The most interesting is checking some other variables in multidimensional distributions (those are expressed via original variables). Here we can check the KS distance in multidimensional distributions. (The lower the value, the better agreement of distributions.)

```
[11]:
```

```
def check_ks_of_expression(expression):
col_original = original_test.eval(expression, engine='python')
col_target = target_test.eval(expression, engine='python')
w_target = np.ones(len(col_target), dtype='float')
print('No reweight KS:', ks_2samp_weighted(col_original, col_target,
weights1=original_weights_test, weights2=w_target))
print('Bins reweight KS:', ks_2samp_weighted(col_original, col_target,
weights1=bins_weights_test, weights2=w_target))
print('GB Reweight KS:', ks_2samp_weighted(col_original, col_target,
weights1=gb_weights_test, weights2=w_target))
```

```
[12]:
```

```
check_ks_of_expression('hSPD')
```

```
No reweight KS: 0.5220074695019696
Bins reweight KS: 0.4151142266874527
GB Reweight KS: 0.039761029998725106
```

```
[13]:
```

```
check_ks_of_expression('hSPD * pt_phi')
```

```
No reweight KS: 0.09372471292683904
```

```
Bins reweight KS: 0.11946396153876429
GB Reweight KS: 0.027083782348541974
```

```
[14]:
```

```
check_ks_of_expression('hSPD * pt_phi * vchi2_b')
```

```
No reweight KS: 0.369434339489599
```

```
Bins reweight KS: 0.33438061571818684
GB Reweight KS: 0.025494181256763504
```

```
[15]:
```

```
check_ks_of_expression('pt_b * pt_phi / hSPD ')
```

```
No reweight KS: 0.4844283771683202
```

```
Bins reweight KS: 0.3885579523094539
GB Reweight KS: 0.03837999184730735
```

```
[16]:
```

```
check_ks_of_expression('hSPD * pt_b * vchi2_b / pt_phi')
```

```
No reweight KS: 0.4915998026494926
```

```
Bins reweight KS: 0.4021796320123954
GB Reweight KS: 0.029117337765006135
```

## GB-discrimination

Let’s check how well a classifier is able to distinguish these distributions.

For this puprose we split the data into train and test, then we train a classifier to distinguish between the real data and MC distributions.

We can use the ROC Area Under Curve as a measure of performance. If ROC AUC = 0.5 on the test sample, the distibutions are identical, if ROC AUC = 1.0, they are ideally separable.
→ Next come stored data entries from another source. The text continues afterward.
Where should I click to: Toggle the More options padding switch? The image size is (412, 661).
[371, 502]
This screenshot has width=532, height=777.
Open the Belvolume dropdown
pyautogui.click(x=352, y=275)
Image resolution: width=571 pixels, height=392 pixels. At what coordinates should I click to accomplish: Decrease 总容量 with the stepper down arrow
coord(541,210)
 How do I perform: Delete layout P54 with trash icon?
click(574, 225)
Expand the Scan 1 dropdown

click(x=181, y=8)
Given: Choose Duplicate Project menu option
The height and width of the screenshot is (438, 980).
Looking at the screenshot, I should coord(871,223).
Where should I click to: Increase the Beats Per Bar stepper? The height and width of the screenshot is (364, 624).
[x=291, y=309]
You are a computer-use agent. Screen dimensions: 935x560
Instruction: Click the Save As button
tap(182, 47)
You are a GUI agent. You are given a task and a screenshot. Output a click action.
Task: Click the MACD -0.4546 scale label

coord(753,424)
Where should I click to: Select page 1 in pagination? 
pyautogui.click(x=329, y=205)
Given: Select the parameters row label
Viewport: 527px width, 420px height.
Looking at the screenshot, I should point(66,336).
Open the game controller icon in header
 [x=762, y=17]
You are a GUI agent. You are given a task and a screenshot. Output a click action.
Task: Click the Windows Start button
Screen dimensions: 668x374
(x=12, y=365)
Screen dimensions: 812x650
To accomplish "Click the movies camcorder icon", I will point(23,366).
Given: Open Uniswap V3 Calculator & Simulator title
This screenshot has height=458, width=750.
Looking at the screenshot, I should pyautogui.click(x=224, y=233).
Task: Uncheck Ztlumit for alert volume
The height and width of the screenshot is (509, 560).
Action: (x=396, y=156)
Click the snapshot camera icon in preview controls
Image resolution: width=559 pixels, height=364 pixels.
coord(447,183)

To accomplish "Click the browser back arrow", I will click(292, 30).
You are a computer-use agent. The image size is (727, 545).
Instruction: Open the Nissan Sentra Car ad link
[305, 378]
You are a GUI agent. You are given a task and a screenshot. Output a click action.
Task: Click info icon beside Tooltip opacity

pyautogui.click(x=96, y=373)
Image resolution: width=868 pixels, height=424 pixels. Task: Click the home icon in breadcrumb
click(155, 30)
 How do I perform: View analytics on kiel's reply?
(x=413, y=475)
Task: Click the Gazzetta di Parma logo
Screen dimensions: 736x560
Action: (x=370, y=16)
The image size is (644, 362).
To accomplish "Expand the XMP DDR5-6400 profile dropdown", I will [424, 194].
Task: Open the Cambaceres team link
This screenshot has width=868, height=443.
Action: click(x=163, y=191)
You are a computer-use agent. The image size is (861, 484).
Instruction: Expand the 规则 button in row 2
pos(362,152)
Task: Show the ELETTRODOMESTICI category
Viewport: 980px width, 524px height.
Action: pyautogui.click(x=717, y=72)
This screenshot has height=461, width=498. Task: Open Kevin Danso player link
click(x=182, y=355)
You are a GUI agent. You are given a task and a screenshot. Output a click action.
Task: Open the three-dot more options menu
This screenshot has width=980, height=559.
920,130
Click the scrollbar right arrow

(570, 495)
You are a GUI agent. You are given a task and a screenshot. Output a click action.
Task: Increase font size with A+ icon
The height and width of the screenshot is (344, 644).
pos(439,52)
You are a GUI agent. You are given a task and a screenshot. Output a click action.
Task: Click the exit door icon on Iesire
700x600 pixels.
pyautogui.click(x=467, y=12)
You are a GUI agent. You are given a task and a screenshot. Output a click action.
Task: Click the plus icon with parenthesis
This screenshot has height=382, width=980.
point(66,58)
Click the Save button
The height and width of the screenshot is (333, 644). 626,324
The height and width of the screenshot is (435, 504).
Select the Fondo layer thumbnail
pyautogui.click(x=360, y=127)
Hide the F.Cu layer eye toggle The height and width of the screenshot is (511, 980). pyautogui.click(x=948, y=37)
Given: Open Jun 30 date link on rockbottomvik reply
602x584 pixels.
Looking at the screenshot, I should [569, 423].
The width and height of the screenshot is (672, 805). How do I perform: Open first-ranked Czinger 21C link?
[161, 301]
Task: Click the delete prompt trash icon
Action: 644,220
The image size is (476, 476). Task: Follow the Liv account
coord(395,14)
So we want a ROC AUC as close to 0.5 as possible to know that we cannot separate the reweighted distributions.

```
[17]:
```

```
from sklearn.ensemble import GradientBoostingClassifier
from sklearn.metrics import roc_auc_score
from sklearn.model_selection import train_test_split
data = np.concatenate([original_test, target_test])
labels = np.array([0] * len(original_test) + [1] * len(target_test))
weights = {}
weights['original'] = original_weights_test
weights['bins'] = bins_weights_test
weights['gb_weights'] = gb_weights_test
for name, new_weights in weights.items():
W = np.concatenate([new_weights / new_weights.sum() * len(target_test), [1] * len(target_test)])
Xtr, Xts, Ytr, Yts, Wtr, Wts = train_test_split(data, labels, W, random_state=42, train_size=0.51)
clf = GradientBoostingClassifier(subsample=0.3, n_estimators=50).fit(Xtr, Ytr, sample_weight=Wtr)
print(name, roc_auc_score(Yts, clf.predict_proba(Xts)[:, 1], sample_weight=Wts))
```

```
original 0.9376629710113205
```

```
bins 0.9125274802414471
```

```
gb_weights 0.5068809081381802
```

### Great!

To the classifier, the two datasets seem now nearly undistingishable. Can we improve that? The `GBReweighter`

is quite sensible to its hyperparameters, especially to `n_estimators`

. Feel free to go back and increase it (to e.g. 250). What happens?

Answer: we get an even lower score! 0.49! Yeey! Or wait…

### What did just happen?

Our algorithm completely overfitted the distribution. The problem is that while for the classification we have a true label for each event, we do not have a true weight for each event, we just have a *true distribution* so a “true local density” of the events. Or something like that.

As powerful as the `GBReweighter`

is, as much does it need some care to be taken when choosing the hyperparameters as it can easily overfit. And, worse, the overfitting cannot be spotted so easily.

While this is a topic on its own, whatever you do with the `GBReweighter`

, be sure to *really* validate your result.

A hint of what may goes wrong is given when plotting the weights.

```
[18]:
```

```
plt.hist(weights['gb_weights'], bins=50)
plt.yscale('log')
plt.title('predicted weights')
```

```
[18]:
```

```
Text(0.5, 1.0, 'predicted weights')
```

```
[19]:
```

```
np.max(weights['gb_weights']), np.sum(weights['gb_weights'])
```

```
[19]:
```

```
(490.4210665814159, 70783.16592514096)
```

With such a high weight for a single event, this does not look desireable. And be aware of ad-hoc solutions: just clipping or removing weights is completely **wrong** as this would disturb the distribution completely.

A good way to proceed is to play around with the hyperparameters in order to avoid overfitting until the weights distribution looks “reasonable”. Especially we don’t want to have high weights in there if avoidable.

## How to tune

First find an appropriate number of estimators.

`max_depth`

basically determines the order of correlations to be taken into account.

`n_estimators`

has a tradeoff vs `learning_rate`

. Increasing the former by a factor of n and reducing the latter by a factor of 1 / n keeps the reweighter with the same capability (e.g. overfitting) but tends to smooth out things. So use this at the end as more estimators take more time.

## Folding reweighter

`FoldingReweighter`

uses k folding in order to obtain unbiased weights for the whole distribution.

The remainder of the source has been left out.